November 06, 2018 15:11 IST

United States President Donald Trump made a last-ditch effort to retain majority in the House of Representatives as he appealed to his supporters across the country to “get out and vote” for his Republican party in the crucial mid-term polls on Tuesday which will decide the balance of powers in the Congress over the next two years.

IMAGE: US President Donald Trump waves to supporters at a campaign rally on the eve of the mid-term elections at the Show Me Center in Cape Girardeau, Missouri. Photograph: Carlos Barria/Reuters

Americans would elect 435 members of the House of Representatives and 35 of the 100 Senate seats in the mid-term polls.

The Republican party currently has majority in both the Senate and the House and Trump and his team left no stone unturned to campaign in favour of his Republican party.

 

During an election-eve rally in Cleveland on Monday, US President Trump claimed that mid-term elections, which used to be “boring”, have now become the “hottest thing” because of him, attributing voter turnout and media attention to his presidency.

Addressing his supporters, he said, “The key is you have to go out to vote because in a sense I am on the ticket. You got to go out to vote.”

Thereafter, he held campaign rallies in Indiana and Missouri wherein he urged his supporters to vote for his party as he wants to retain majority on the US House of Representatives.

According to political pundits, the Democrats have a good chance of winning the House, while the Republicans are likely to retain the Senate.

US House of Representatives -- similar to India’s Lok Sabha -- has 435 seats, of which the Republicans in the current Congress has 235 seats and the Democrats have 193.

Elections for all the members of the House are held every two years. The Republicans are expected to increase their tally in the 100-Senate seat where they already have a very thin majority.

IMAGE: Supporters of US President Donald Trump cheer at his rally in support of Ohio Republican candidates on the eve of the midterm election in Cleveland, Ohio. Photograph: Aaron Josefczyk/Reuters

Before leaving on his campaign trail, Trump exuded confidence that the Republicans is doing good in the elections.

“There is a great electricity in the air.
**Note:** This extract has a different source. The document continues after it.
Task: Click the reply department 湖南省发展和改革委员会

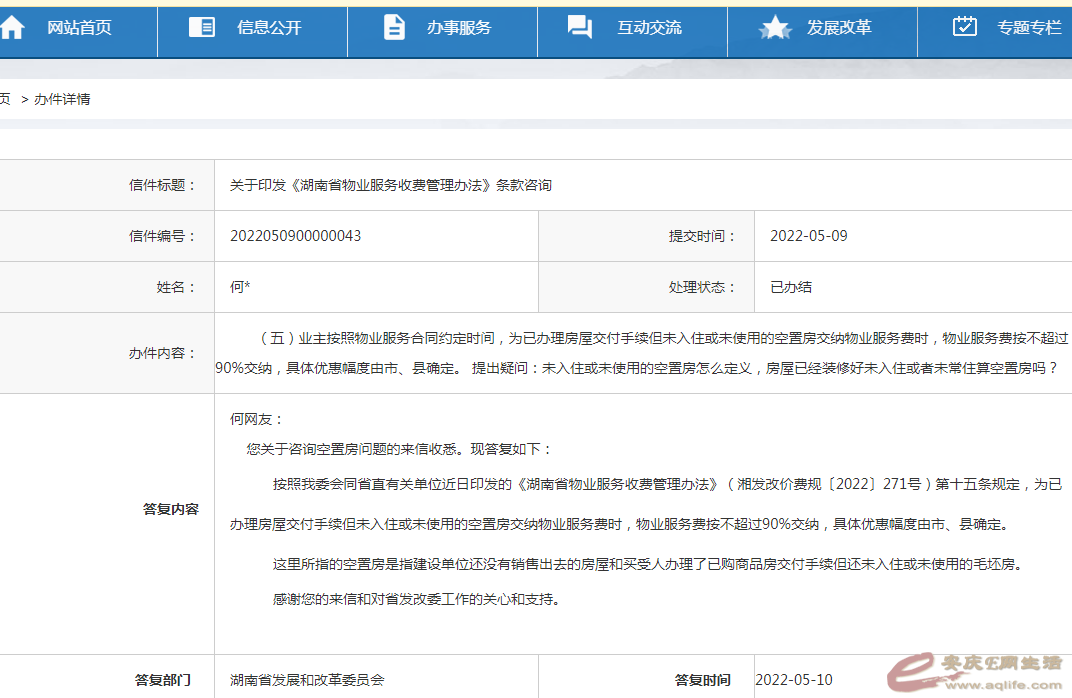Action: coord(307,680)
I don’t know if you report it that way, but there’s a great electricity in the air, like we haven’t seen, in my opinion, since the 2016 election,” he said.

At the same time, Trump pointed that the president’s party normally does not do well in the mid-term.
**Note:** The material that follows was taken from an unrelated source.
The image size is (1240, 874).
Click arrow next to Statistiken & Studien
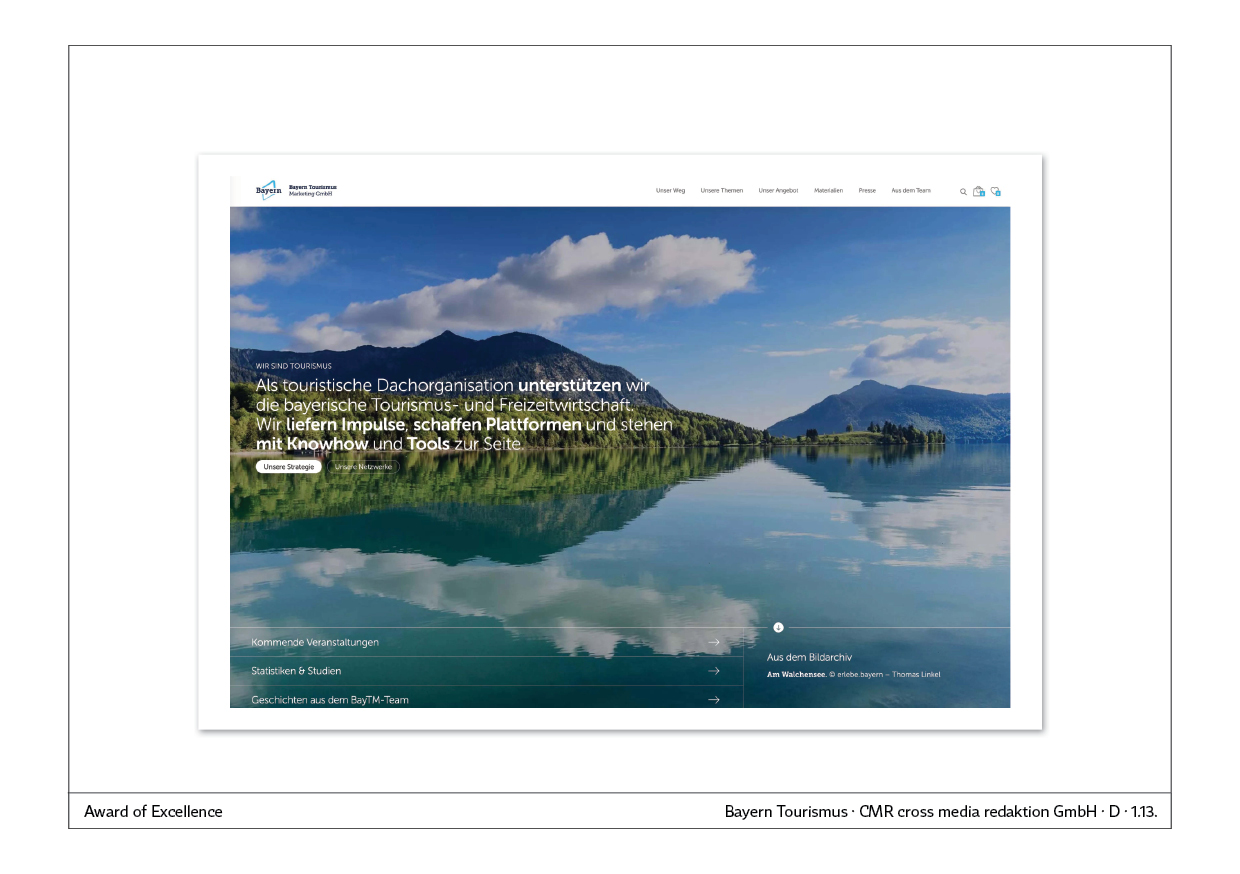click(713, 671)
“I think we’re going to do very well in the House. If you look, over a hundred years, for whatever reason, the party with the president doesn’t do very well. I think we’re going to do pretty well,” he said.

Talking to reporters at Fort Wayne in Indiana, Trump said he would have to do things differently if Democrats get the majority in the House.
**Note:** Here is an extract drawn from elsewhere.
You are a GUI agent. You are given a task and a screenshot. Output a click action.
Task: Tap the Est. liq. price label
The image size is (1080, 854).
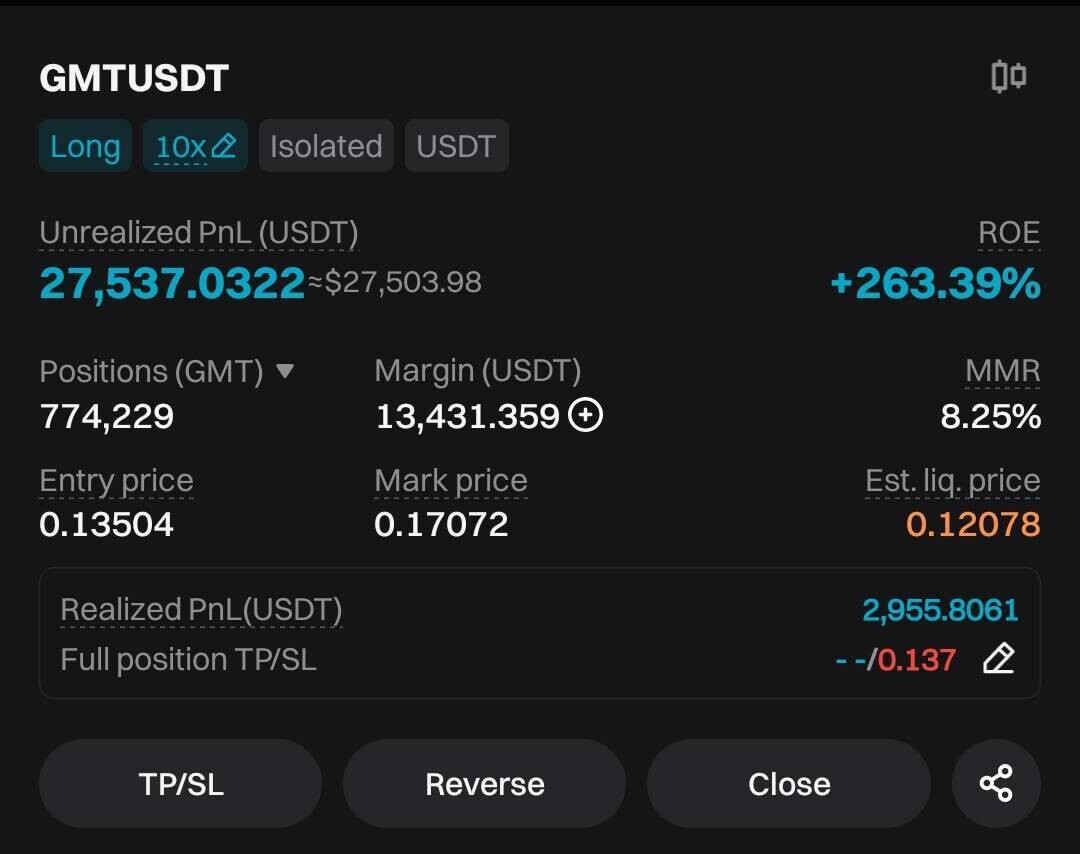[x=952, y=481]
“We’ll just have to work a little bit differently. It’ll all work out. But I don’t think that’s going to happen. I think we’re doing very well in the House. I think we’re doing very well in the Senate. There is something going on. I’m just telling you,” he said referring to the large crowd he addressed in Ohio.

IMAGE: A Republican supporter attends a rally in Cleveland, Ohio. Photograph: Aaron Josefczyk/Reuters

At Fort Wayne, Trump said that if “the radical Democrats take power, they will take a wrecking ball to our economy and to the future of our country.”

“A vote for Republicans is a vote to continue our extraordinary prosperity,” he said, adding that a vote for Democrats is a vote to bring this economic boom crashing down very rapidly.

“The Democrat agenda will deliver a socialist nightmare. It’s what it is. The Republican agenda is delivering the American dream,” he said.

On the eve of the mid-term elections, Democrats continue to hold a double-digit lead over Republicans in a generic congressional ballot among likely voters, according to a new CNN Poll conducted by SSRS.

The party’s 55 per cent to 42 per cent advantage in the new poll mirrors their lead in early October and is about the same as the 10-point edge they held just after Labor Day.